#### What needs to be done
Write out all the data below exactly.

Top of Data excerpts

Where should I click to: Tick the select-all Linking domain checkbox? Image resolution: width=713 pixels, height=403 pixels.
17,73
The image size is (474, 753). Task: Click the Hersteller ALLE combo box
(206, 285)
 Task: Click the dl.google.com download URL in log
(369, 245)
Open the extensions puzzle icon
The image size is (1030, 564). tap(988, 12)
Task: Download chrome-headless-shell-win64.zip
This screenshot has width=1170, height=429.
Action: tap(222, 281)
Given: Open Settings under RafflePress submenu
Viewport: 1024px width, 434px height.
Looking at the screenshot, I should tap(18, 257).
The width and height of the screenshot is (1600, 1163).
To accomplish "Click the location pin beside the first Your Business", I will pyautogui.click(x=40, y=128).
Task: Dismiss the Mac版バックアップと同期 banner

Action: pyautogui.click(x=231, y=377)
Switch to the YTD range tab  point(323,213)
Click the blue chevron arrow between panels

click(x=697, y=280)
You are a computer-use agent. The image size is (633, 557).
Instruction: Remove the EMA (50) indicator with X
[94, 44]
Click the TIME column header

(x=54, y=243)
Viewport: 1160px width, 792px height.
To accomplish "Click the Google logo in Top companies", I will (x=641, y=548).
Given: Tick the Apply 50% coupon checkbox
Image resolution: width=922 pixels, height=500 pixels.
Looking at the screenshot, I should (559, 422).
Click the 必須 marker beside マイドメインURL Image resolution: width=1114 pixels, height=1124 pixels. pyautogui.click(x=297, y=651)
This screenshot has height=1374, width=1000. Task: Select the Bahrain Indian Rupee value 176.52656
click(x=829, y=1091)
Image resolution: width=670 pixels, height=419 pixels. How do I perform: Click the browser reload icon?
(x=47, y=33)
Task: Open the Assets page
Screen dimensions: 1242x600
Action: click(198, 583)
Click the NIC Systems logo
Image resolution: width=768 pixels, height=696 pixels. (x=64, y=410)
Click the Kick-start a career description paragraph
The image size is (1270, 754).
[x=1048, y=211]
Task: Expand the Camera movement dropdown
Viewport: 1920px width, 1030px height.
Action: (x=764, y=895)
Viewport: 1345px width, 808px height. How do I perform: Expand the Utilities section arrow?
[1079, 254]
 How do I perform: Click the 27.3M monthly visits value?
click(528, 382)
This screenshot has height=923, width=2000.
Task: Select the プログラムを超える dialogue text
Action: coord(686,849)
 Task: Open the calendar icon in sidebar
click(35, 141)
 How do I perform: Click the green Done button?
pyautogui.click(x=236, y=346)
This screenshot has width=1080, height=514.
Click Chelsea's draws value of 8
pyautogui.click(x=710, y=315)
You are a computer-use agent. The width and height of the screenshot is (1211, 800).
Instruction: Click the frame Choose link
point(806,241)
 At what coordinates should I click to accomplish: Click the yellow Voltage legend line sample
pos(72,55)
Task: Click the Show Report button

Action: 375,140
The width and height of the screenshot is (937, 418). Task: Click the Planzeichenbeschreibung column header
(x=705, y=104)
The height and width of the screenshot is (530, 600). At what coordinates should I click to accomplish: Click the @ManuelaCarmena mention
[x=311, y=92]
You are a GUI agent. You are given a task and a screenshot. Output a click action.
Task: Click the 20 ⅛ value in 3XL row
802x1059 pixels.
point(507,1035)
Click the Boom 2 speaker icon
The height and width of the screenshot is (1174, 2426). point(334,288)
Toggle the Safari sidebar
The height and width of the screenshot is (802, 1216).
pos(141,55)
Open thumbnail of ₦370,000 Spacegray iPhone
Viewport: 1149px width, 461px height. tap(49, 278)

Bottom of Data excerpts

#### Answer to this problem
Where should I click to: Tick the select-all Linking domain checkbox? Image resolution: width=713 pixels, height=403 pixels.
17,73
The image size is (474, 753). Task: Click the Hersteller ALLE combo box
(206, 285)
 Task: Click the dl.google.com download URL in log
(369, 245)
Open the extensions puzzle icon
The image size is (1030, 564). tap(988, 12)
Task: Download chrome-headless-shell-win64.zip
This screenshot has width=1170, height=429.
Action: tap(222, 281)
Given: Open Settings under RafflePress submenu
Viewport: 1024px width, 434px height.
Looking at the screenshot, I should tap(18, 257).
The width and height of the screenshot is (1600, 1163).
To accomplish "Click the location pin beside the first Your Business", I will pyautogui.click(x=40, y=128).
Task: Dismiss the Mac版バックアップと同期 banner

Action: pyautogui.click(x=231, y=377)
Switch to the YTD range tab  point(323,213)
Click the blue chevron arrow between panels

click(x=697, y=280)
You are a computer-use agent. The image size is (633, 557).
Instruction: Remove the EMA (50) indicator with X
[94, 44]
Click the TIME column header

(x=54, y=243)
Viewport: 1160px width, 792px height.
To accomplish "Click the Google logo in Top companies", I will (x=641, y=548).
Given: Tick the Apply 50% coupon checkbox
Image resolution: width=922 pixels, height=500 pixels.
Looking at the screenshot, I should (559, 422).
Click the 必須 marker beside マイドメインURL Image resolution: width=1114 pixels, height=1124 pixels. pyautogui.click(x=297, y=651)
This screenshot has height=1374, width=1000. Task: Select the Bahrain Indian Rupee value 176.52656
click(x=829, y=1091)
Image resolution: width=670 pixels, height=419 pixels. How do I perform: Click the browser reload icon?
(x=47, y=33)
Task: Open the Assets page
Screen dimensions: 1242x600
Action: click(198, 583)
Click the NIC Systems logo
Image resolution: width=768 pixels, height=696 pixels. (x=64, y=410)
Click the Kick-start a career description paragraph
The image size is (1270, 754).
[x=1048, y=211]
Task: Expand the Camera movement dropdown
Viewport: 1920px width, 1030px height.
Action: (x=764, y=895)
Viewport: 1345px width, 808px height. How do I perform: Expand the Utilities section arrow?
[1079, 254]
 How do I perform: Click the 27.3M monthly visits value?
click(528, 382)
This screenshot has height=923, width=2000.
Task: Select the プログラムを超える dialogue text
Action: coord(686,849)
 Task: Open the calendar icon in sidebar
click(35, 141)
 How do I perform: Click the green Done button?
pyautogui.click(x=236, y=346)
This screenshot has width=1080, height=514.
Click Chelsea's draws value of 8
pyautogui.click(x=710, y=315)
You are a computer-use agent. The width and height of the screenshot is (1211, 800).
Instruction: Click the frame Choose link
point(806,241)
 At what coordinates should I click to accomplish: Click the yellow Voltage legend line sample
pos(72,55)
Task: Click the Show Report button

Action: 375,140
The width and height of the screenshot is (937, 418). Task: Click the Planzeichenbeschreibung column header
(x=705, y=104)
The height and width of the screenshot is (530, 600). At what coordinates should I click to accomplish: Click the @ManuelaCarmena mention
[x=311, y=92]
You are a GUI agent. You are given a task and a screenshot. Output a click action.
Task: Click the 20 ⅛ value in 3XL row
802x1059 pixels.
point(507,1035)
Click the Boom 2 speaker icon
The height and width of the screenshot is (1174, 2426). point(334,288)
Toggle the Safari sidebar
The height and width of the screenshot is (802, 1216).
pos(141,55)
Open thumbnail of ₦370,000 Spacegray iPhone
Viewport: 1149px width, 461px height. tap(49, 278)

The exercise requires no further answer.